Économie du poème, discrète exigence.
À la pertinence du propos, certains livres joignent l’élégance, et d’emblée se révèlent indispensables. Rareté.
La chose invite à cette distinction – son évidente qualité de concision, qui satisfait, sans doute. Le haïku est cette chose-là, ce condensé : mots chargés de sens, mots en nombre restreint.
Lecture accomplie, et rapide, souvent : l’objet peut ainsi contenter au mieux – œuvre infime, certes, mais œuvre de l’esprit, dira-t-on, et du meilleur. Car cela se sent, la réussite se voit aisément, le déchet n’existe pas (s’il a existé, on ne le saura jamais !). Voilà une certitude. Sitôt, cependant, survient un doute, point un questionnement : l’objet se suffit-il, faut-il vraiment le considérer comme définitivement clos sur lui-même ? N’ouvre-t-il pas quelque perspective dissimulée ? Cette économie, cette sobriété, sont des pièges, peut-être. Épargne de mots cache, ou révèle, profondeur ? Soupçon. Et cette ponctuation : parcimonieuse, plus que succincte : un tiret, parfois, quelques points d’interrogation, d’exclamation, parce qu’il faut bien marquer chez nous quelques nuances ; mais était-ce nécessaire, ces quelques signes, dans la langue d’origine, on se demande. Traduire, trahir, inépuisable rengaine.

********************

__Consigne__: Énumérez les signes de ponctuation que le texte source sur le haïku nomme en décrivant la ponctuation de ces poèmes. Seul le texte source doit servir de base.

__Données fournies__:
********************

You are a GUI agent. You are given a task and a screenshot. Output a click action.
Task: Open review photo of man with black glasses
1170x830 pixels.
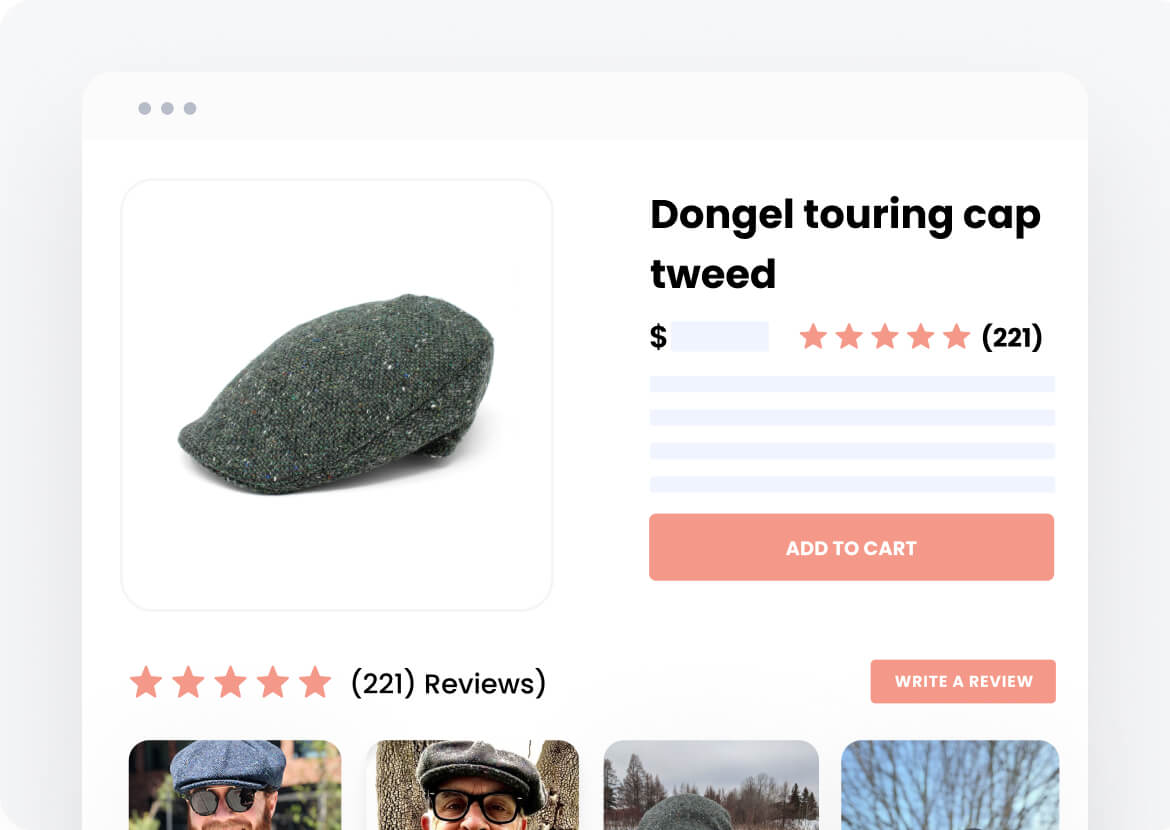point(472,785)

********************

__Réponse attendue__: le tiret, le point d'interrogation, le point d'exclamation